§ Input records
*** Block opens ***

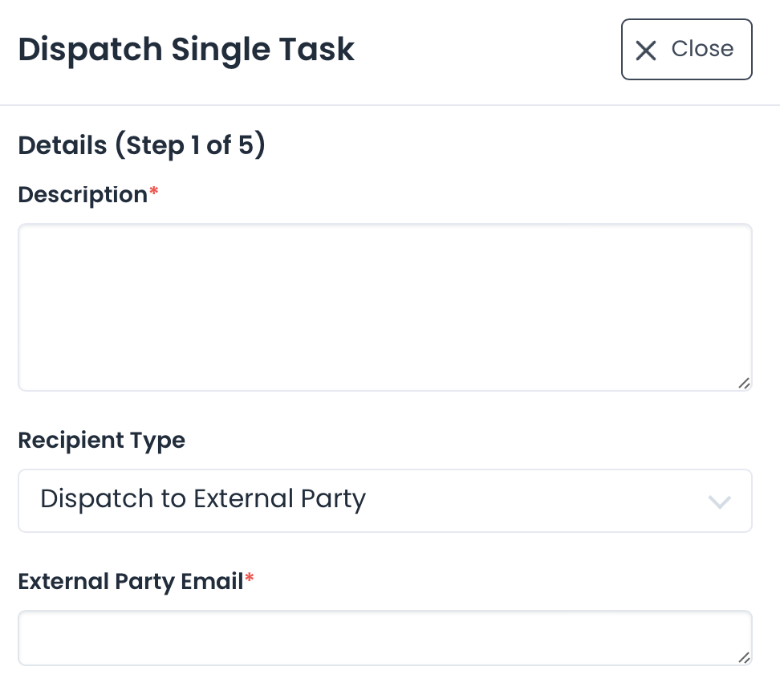Click the 'Dispatch Single Task' dialog title

186,50
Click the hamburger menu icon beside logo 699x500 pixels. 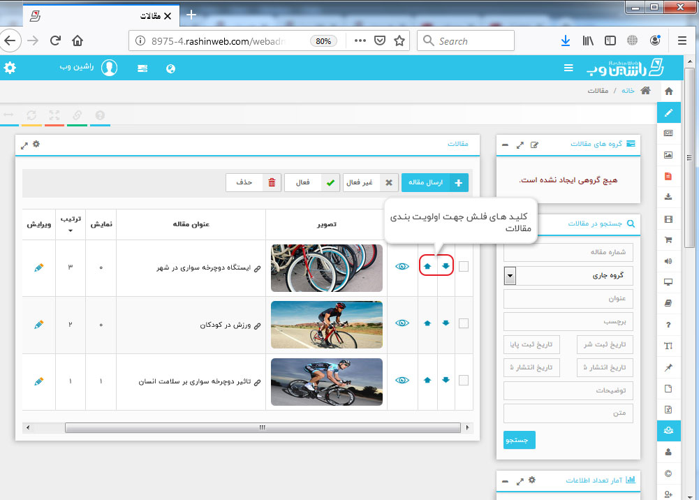568,68
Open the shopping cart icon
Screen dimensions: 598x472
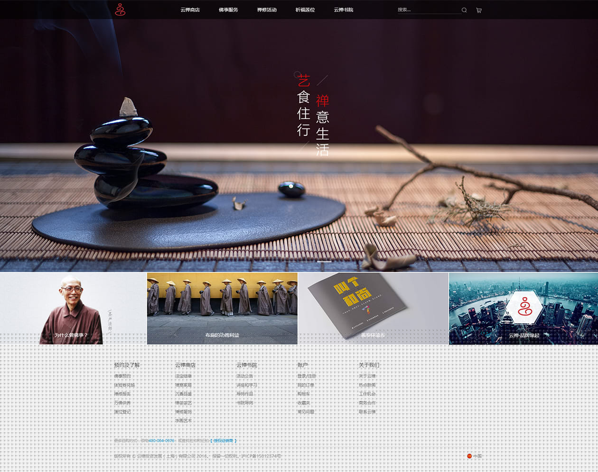click(x=478, y=10)
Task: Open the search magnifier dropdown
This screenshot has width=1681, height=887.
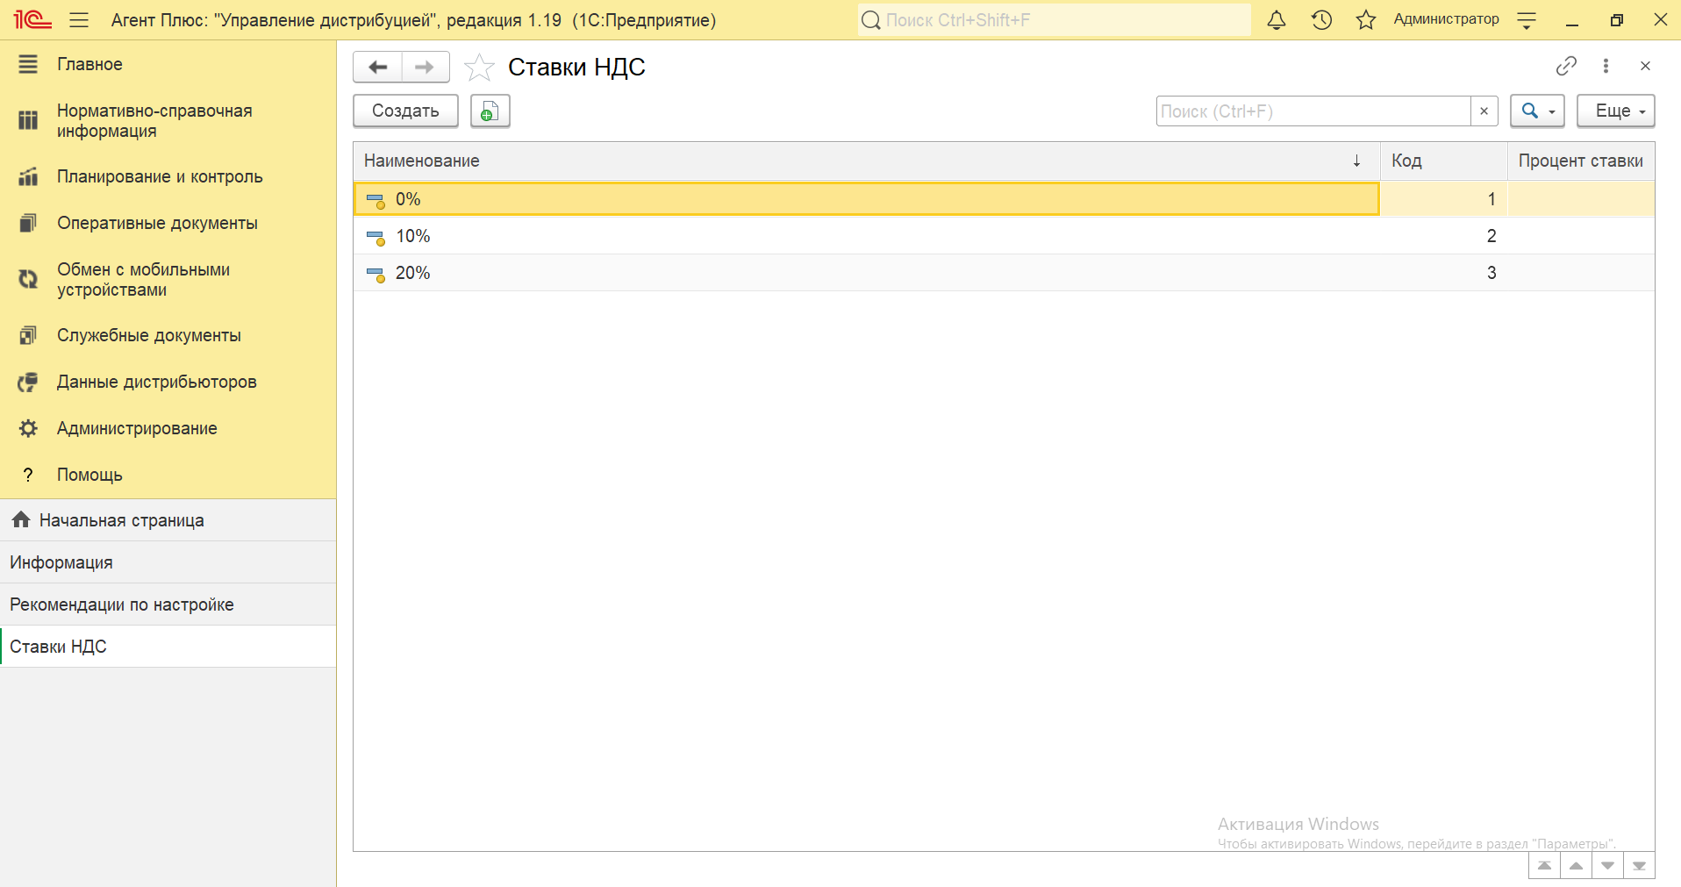Action: click(x=1536, y=111)
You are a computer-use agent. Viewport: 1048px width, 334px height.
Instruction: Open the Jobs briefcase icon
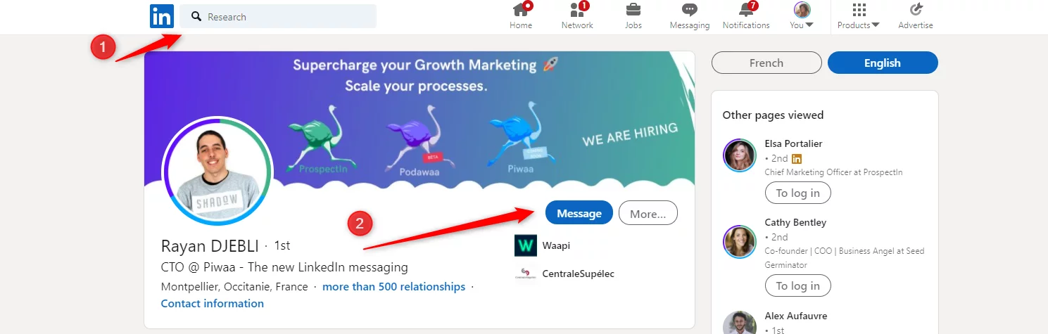tap(633, 10)
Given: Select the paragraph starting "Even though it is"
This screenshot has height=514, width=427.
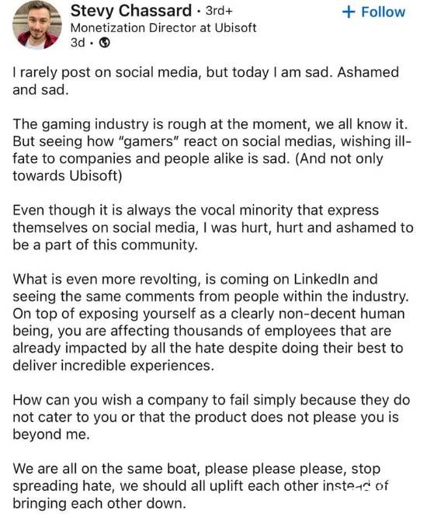Looking at the screenshot, I should 213,227.
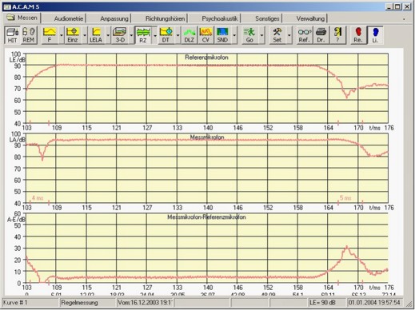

*** Block closes ***

§ Exercise objective
From the line that contains "This screenshot has width=1681, height=887." down to the last line of the entries above, copy every line exactly and leave out the pictures.

§ Output of the task
This screenshot has width=1681, height=887.
Action: click(x=1536, y=111)
You are a computer-use agent. Viewport: 1048px width, 334px height.
Instruction: Open the Jobs briefcase icon
tap(633, 10)
Given: Select the paragraph starting "Even though it is"
This screenshot has height=514, width=427.
Looking at the screenshot, I should 213,227.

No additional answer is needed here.